» **Work instructions**
Transcribe the portion of the post on conditional GET requests from "Tuesday, September 13th, 2011" to "a little deeper." without altering any wording or punctuation.

» **Reading passage**

Conditional GET Requests

Tuesday, September 13th, 2011

Amethyst fetches updates to all subscribed RSS feeds every hour.  And most of the time, there is nothing new.  This is a waste of bandwidth and CPU usage, both Amethyst’s and the RSS feed server.  I briefly looked into Conditional GET support (only get the data if it has changed).  I didn’t dig very deep and everything I found was about supporting responses to Conditional GETs in Rails, not making requests.  Finally it annoyed me enough to dig a little deeper.

The most useful resource I found was a link to RESTful Web Services in Google Books.  It isn’t specific to Rails, but the examples are in Ruby.  I’m using EventMachine HTTP Request to read RSS feeds and it has last_modified and etag accessors. Just store them in your response handling code, add the stored values to the headers:

	request = HttpRequest.new(channel)
	headers = {}
	headers['If-Modified-Since'] = channel.last_modified if channel.last_modified
	headers['If-None-Match'] = channel.etag if channel.etag
	http = request.get :head => headers

and handle a 304 (Not Modified) response code the same as a successful response with no new posts.

» **Supplied records**
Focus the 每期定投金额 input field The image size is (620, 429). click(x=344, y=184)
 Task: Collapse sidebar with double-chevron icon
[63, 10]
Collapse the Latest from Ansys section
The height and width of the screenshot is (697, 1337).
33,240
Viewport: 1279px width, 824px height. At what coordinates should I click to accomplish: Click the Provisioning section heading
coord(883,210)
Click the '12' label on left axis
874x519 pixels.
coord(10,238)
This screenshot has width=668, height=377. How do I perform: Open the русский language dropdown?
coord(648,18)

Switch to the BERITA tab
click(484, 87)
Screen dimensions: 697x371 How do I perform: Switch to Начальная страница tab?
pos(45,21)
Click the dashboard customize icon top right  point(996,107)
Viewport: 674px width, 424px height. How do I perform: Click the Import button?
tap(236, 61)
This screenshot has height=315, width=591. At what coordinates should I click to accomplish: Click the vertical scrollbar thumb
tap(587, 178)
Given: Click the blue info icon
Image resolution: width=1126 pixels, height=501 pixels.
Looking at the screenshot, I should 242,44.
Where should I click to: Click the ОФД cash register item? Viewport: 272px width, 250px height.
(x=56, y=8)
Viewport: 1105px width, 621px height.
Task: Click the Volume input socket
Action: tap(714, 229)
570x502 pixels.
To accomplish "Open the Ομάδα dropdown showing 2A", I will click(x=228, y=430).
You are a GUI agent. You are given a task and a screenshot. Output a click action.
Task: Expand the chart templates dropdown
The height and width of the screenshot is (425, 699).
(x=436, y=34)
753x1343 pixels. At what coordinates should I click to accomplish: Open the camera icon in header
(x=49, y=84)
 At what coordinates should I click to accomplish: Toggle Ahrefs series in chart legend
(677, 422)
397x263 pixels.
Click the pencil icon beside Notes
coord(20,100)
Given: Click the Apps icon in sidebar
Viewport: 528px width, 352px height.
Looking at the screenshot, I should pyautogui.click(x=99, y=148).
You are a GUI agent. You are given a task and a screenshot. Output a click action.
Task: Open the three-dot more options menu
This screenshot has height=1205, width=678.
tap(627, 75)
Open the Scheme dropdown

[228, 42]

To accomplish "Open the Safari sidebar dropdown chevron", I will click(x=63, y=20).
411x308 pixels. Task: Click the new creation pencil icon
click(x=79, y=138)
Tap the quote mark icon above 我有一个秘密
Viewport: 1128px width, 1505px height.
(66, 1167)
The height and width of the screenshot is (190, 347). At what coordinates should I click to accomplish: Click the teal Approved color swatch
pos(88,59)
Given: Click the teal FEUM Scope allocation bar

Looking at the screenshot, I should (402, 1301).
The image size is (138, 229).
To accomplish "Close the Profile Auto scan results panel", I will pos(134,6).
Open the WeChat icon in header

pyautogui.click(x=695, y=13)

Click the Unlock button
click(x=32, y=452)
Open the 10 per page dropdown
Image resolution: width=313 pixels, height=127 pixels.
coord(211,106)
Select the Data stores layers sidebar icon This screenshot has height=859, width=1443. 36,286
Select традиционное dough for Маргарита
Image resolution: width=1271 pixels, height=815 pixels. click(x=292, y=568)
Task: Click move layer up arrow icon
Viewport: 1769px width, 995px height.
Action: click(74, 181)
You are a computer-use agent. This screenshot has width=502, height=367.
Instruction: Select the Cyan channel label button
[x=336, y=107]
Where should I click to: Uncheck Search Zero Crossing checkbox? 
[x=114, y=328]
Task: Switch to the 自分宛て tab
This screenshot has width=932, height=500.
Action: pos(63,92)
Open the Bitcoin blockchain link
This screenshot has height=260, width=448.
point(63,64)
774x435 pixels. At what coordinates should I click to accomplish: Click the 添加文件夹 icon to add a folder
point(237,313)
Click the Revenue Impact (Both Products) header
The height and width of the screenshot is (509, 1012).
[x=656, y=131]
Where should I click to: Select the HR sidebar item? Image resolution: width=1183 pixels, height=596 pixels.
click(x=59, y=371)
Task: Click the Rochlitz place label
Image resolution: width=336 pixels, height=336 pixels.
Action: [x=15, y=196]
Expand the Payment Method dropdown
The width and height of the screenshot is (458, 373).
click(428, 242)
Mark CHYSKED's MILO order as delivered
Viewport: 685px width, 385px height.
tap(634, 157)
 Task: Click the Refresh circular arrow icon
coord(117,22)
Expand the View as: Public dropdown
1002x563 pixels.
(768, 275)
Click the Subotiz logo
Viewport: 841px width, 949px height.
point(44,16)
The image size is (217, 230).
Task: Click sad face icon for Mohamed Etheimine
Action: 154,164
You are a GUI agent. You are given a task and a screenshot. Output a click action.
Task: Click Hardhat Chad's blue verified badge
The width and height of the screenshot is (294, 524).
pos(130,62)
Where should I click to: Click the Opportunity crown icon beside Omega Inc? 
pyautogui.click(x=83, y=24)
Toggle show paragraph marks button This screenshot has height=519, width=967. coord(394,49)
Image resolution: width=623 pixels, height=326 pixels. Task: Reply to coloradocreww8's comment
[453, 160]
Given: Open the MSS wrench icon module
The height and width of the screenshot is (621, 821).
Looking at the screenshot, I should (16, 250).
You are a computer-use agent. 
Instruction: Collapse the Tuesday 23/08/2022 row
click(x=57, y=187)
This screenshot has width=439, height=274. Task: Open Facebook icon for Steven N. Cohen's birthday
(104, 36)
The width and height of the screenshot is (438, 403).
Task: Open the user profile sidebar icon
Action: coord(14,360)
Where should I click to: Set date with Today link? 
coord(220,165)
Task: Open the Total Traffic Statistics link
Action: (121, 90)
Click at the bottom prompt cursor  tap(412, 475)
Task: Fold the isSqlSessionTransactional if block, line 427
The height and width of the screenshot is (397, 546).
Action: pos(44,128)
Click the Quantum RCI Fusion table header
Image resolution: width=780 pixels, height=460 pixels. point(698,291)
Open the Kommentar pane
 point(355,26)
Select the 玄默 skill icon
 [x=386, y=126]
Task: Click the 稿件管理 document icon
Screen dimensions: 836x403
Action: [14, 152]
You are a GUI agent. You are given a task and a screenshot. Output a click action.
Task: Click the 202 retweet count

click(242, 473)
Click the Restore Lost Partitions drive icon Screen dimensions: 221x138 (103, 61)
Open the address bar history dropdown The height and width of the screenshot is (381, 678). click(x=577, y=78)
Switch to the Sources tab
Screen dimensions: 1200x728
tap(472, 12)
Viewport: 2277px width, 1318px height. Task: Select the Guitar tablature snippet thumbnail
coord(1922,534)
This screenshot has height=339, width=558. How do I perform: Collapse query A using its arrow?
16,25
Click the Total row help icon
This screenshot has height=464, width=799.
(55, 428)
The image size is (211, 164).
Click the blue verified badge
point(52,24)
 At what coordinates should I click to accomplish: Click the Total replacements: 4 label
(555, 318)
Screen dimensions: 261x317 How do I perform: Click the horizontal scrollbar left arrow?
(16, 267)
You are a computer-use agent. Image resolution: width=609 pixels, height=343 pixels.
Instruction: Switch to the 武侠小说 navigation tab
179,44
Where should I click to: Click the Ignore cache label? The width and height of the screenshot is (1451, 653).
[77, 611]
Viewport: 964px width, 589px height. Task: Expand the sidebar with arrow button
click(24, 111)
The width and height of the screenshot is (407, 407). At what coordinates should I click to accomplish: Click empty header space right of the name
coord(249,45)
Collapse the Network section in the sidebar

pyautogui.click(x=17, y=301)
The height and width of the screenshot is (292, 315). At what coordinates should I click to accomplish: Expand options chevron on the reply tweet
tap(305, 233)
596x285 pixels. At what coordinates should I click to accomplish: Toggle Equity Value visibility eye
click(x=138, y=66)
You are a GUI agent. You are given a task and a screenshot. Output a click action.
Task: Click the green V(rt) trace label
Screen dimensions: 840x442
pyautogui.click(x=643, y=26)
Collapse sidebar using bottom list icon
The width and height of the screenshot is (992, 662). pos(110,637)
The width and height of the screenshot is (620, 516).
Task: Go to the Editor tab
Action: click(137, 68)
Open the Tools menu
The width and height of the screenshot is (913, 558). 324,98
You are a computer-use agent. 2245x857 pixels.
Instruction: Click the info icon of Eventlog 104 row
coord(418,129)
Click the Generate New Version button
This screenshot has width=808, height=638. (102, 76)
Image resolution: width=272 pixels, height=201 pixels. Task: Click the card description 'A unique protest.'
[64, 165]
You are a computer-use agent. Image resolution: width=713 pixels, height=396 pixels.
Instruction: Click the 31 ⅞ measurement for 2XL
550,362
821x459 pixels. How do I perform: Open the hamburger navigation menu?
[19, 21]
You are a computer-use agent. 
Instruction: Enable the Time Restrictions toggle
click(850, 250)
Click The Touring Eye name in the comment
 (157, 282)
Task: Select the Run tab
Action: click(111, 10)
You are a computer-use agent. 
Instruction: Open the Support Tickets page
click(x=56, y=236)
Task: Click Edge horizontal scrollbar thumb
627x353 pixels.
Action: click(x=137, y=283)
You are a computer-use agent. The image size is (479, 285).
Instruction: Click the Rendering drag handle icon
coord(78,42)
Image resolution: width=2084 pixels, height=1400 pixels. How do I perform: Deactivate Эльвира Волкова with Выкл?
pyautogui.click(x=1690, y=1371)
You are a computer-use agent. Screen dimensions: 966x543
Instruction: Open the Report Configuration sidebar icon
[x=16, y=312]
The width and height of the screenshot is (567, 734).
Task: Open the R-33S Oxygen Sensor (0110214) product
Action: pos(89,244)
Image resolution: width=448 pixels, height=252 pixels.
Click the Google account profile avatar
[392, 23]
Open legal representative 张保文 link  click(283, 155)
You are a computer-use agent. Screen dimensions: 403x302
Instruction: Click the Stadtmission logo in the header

» **Final result**
Tuesday, September 13th, 2011

Amethyst fetches updates to all subscribed RSS feeds every hour.  And most of the time, there is nothing new.  This is a waste of bandwidth and CPU usage, both Amethyst’s and the RSS feed server.  I briefly looked into Conditional GET support (only get the data if it has changed).  I didn’t dig very deep and everything I found was about supporting responses to Conditional GETs in Rails, not making requests.  Finally it annoyed me enough to dig a little deeper.